Last night I finally caught up with Bobby Cassidy Jr's wonderful little play "Kid Shamrock," based on the boxing career of his father Bobby Cassidy Sr., who was a light heavyweight contender in the 1970s. Staged at the TADA! Theater, an intimate space on W. 28th St., the play is both a tribute and a cautionary tale about "the Sweet Science." Cassidy Sr. was a Jake Lamotta style of fighter, a bruiser, who took a lot of punishment to get in tight and dole out punishment of his own. His career was cut somewhat short by what the play refers to as "the Irish disease" of alcoholism.

The novelty of the play is that acting in it are primarily ex-fighters and others who know the sport intimately.

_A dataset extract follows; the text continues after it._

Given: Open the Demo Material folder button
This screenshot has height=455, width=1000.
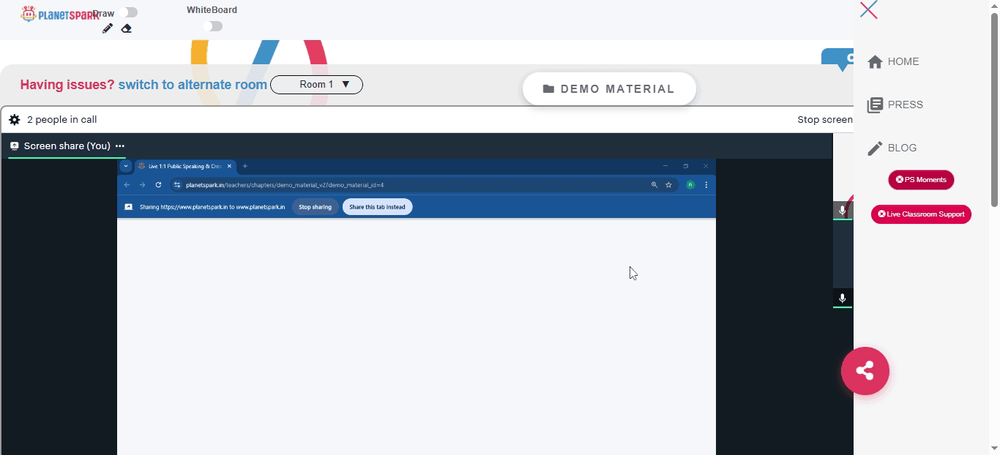Looking at the screenshot, I should [x=609, y=89].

Retired fighters John Duddy and Seamus McDonagh play Cassidy Sr. at different stages of his life; the great former champion Mark Breland plays Cassidy's trainer; Wayne Kelly, a former fighter who is now a boxing referee plays a referee in the play; and "Kid Shamrock" is directed by Michael Bentt, former WBO world heavyweight champ. To top it all off, Cassidy Sr. himself opens and closes each act of the play by taking the stage to read from Rod Serling's classic "Requiem for a Heavyweight."

The play is timeless and heartfelt, with a scene-stealing performance by veteran character actor Patrick Connolly, and a walk-on by Vinnie Vella, the wiseguy actor who's face you will immediately recognize from "Casino," "Analyze This," and many other movies.

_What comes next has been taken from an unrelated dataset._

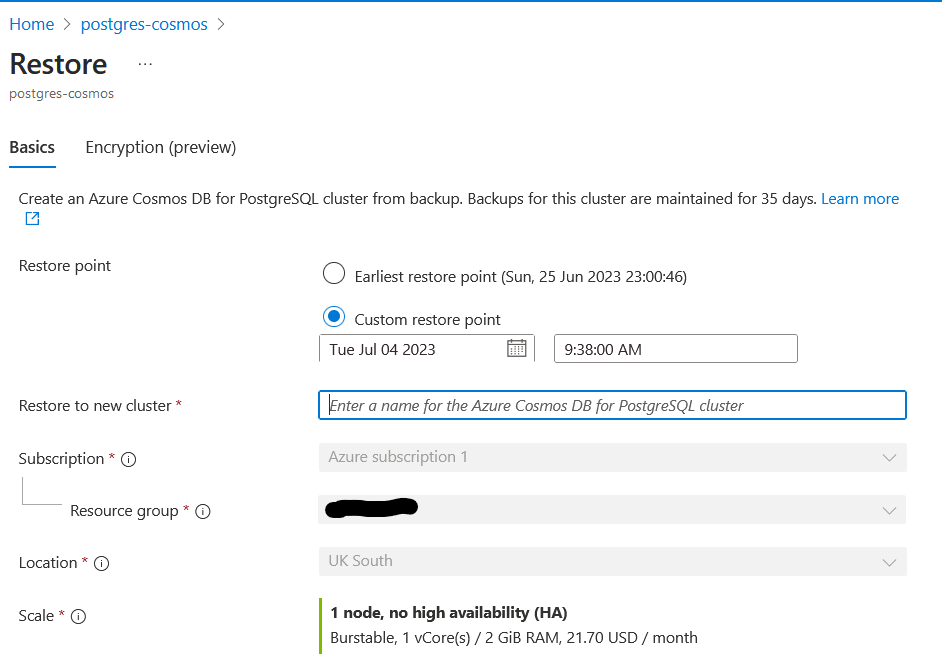Click the info icon beside Resource group
Viewport: 942px width, 664px height.
point(203,511)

It was a great honor to spend time after the performance with the Cassidy's -- Bobby Jr., the playwright; Bobby Sr., the ex-fighter; and Chris Cassidy, a personal friend of mine who helped produce the play and is also a highly talented cameraman and photographer.

"Kid Shamrock" has been staged in NYC twice before for limited runs, and there is talk about trying to stage it again in Las Vegas or even in Dublin, where ex-fighters and native sons Duddy and McDonagh are renowned. If the play comes around again in NYC you don't want to miss it. If you admire boxing, it is a treat, and even if you don't, the play will capture your heart and imagination with its tale of dreams pursued, attained and lost, all of it staged and performed with great authenticity and sincerity.

1 comment: said...

Thank you for the wonderful commentary on a beautiful story about amends between an alcoholic dad and his son who loves and understands that his dad like everyone is a product of their past, and he like everyone is doing the best he can. The love, understanding and passion for forgiveness and goodness is palatable in this story. This is a great story that will change the world.